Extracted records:

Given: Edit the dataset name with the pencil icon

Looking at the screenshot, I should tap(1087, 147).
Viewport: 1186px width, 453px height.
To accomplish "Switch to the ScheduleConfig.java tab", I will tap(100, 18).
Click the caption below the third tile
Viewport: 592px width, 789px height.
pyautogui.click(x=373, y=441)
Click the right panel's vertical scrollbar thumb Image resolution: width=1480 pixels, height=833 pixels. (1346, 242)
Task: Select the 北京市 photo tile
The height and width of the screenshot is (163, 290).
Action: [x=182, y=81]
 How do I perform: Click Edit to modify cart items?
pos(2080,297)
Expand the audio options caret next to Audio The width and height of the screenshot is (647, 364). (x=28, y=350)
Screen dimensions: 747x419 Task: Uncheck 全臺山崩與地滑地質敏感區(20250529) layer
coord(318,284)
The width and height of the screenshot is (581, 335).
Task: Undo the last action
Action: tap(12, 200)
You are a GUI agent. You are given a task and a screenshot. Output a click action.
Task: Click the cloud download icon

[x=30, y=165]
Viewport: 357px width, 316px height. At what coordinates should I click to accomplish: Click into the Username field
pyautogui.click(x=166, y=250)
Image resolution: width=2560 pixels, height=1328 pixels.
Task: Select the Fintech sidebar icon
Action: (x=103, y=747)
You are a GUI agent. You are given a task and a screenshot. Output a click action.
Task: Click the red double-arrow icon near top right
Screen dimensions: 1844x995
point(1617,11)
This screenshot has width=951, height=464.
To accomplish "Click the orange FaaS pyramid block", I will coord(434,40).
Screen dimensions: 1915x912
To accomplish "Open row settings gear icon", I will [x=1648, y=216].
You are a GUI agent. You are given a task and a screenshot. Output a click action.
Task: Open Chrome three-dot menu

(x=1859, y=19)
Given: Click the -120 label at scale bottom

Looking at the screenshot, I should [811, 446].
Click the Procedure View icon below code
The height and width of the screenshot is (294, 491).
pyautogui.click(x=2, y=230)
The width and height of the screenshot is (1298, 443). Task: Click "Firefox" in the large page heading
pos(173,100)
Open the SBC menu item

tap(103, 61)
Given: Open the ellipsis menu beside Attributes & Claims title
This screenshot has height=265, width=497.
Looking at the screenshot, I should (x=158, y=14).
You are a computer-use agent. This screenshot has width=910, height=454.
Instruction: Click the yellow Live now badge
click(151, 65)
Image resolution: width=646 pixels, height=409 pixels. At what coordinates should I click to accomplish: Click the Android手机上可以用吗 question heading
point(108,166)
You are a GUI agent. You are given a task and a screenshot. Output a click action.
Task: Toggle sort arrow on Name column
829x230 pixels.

*STATED PROBLEM*
Express every line of the material above as a Markdown table with two columns, "No." for the row number and "Line" for the line itself, and leave out the blank lines.

*THE COMPLETED TASK*
| No. | Line |
|---|---|
| 1 | Given: Edit the dataset name with the pencil icon |
| 2 | Looking at the screenshot, I should tap(1087, 147). |
| 3 | Viewport: 1186px width, 453px height. |
| 4 | To accomplish "Switch to the ScheduleConfig.java tab", I will tap(100, 18). |
| 5 | Click the caption below the third tile |
| 6 | Viewport: 592px width, 789px height. |
| 7 | pyautogui.click(x=373, y=441) |
| 8 | Click the right panel's vertical scrollbar thumb Image resolution: width=1480 pixels, height=833 pixels. (1346, 242) |
| 9 | Task: Select the 北京市 photo tile |
| 10 | The height and width of the screenshot is (163, 290). |
| 11 | Action: [x=182, y=81] |
| 12 |  How do I perform: Click Edit to modify cart items? |
| 13 | pos(2080,297) |
| 14 | Expand the audio options caret next to Audio The width and height of the screenshot is (647, 364). (x=28, y=350) |
| 15 | Screen dimensions: 747x419 Task: Uncheck 全臺山崩與地滑地質敏感區(20250529) layer |
| 16 | coord(318,284) |
| 17 | The width and height of the screenshot is (581, 335). |
| 18 | Task: Undo the last action |
| 19 | Action: tap(12, 200) |
| 20 | You are a GUI agent. You are given a task and a screenshot. Output a click action. |
| 21 | Task: Click the cloud download icon |
| 22 | [x=30, y=165] |
| 23 | Viewport: 357px width, 316px height. At what coordinates should I click to accomplish: Click into the Username field |
| 24 | pyautogui.click(x=166, y=250) |
| 25 | Image resolution: width=2560 pixels, height=1328 pixels. |
| 26 | Task: Select the Fintech sidebar icon |
| 27 | Action: (x=103, y=747) |
| 28 | You are a GUI agent. You are given a task and a screenshot. Output a click action. |
| 29 | Task: Click the red double-arrow icon near top right |
| 30 | Screen dimensions: 1844x995 |
| 31 | point(1617,11) |
| 32 | This screenshot has width=951, height=464. |
| 33 | To accomplish "Click the orange FaaS pyramid block", I will coord(434,40). |
| 34 | Screen dimensions: 1915x912 |
| 35 | To accomplish "Open row settings gear icon", I will [x=1648, y=216]. |
| 36 | You are a GUI agent. You are given a task and a screenshot. Output a click action. |
| 37 | Task: Open Chrome three-dot menu |
| 38 | (x=1859, y=19) |
| 39 | Given: Click the -120 label at scale bottom |
| 40 | Looking at the screenshot, I should [811, 446]. |
| 41 | Click the Procedure View icon below code |
| 42 | The height and width of the screenshot is (294, 491). |
| 43 | pyautogui.click(x=2, y=230) |
| 44 | The width and height of the screenshot is (1298, 443). Task: Click "Firefox" in the large page heading |
| 45 | pos(173,100) |
| 46 | Open the SBC menu item |
| 47 | tap(103, 61) |
| 48 | Given: Open the ellipsis menu beside Attributes & Claims title |
| 49 | This screenshot has height=265, width=497. |
| 50 | Looking at the screenshot, I should (x=158, y=14). |
| 51 | You are a computer-use agent. This screenshot has width=910, height=454. |
| 52 | Instruction: Click the yellow Live now badge |
| 53 | click(151, 65) |
| 54 | Image resolution: width=646 pixels, height=409 pixels. At what coordinates should I click to accomplish: Click the Android手机上可以用吗 question heading |
| 55 | point(108,166) |
| 56 | You are a GUI agent. You are given a task and a screenshot. Output a click action. |
| 57 | Task: Toggle sort arrow on Name column |
| 58 | 829x230 pixels. |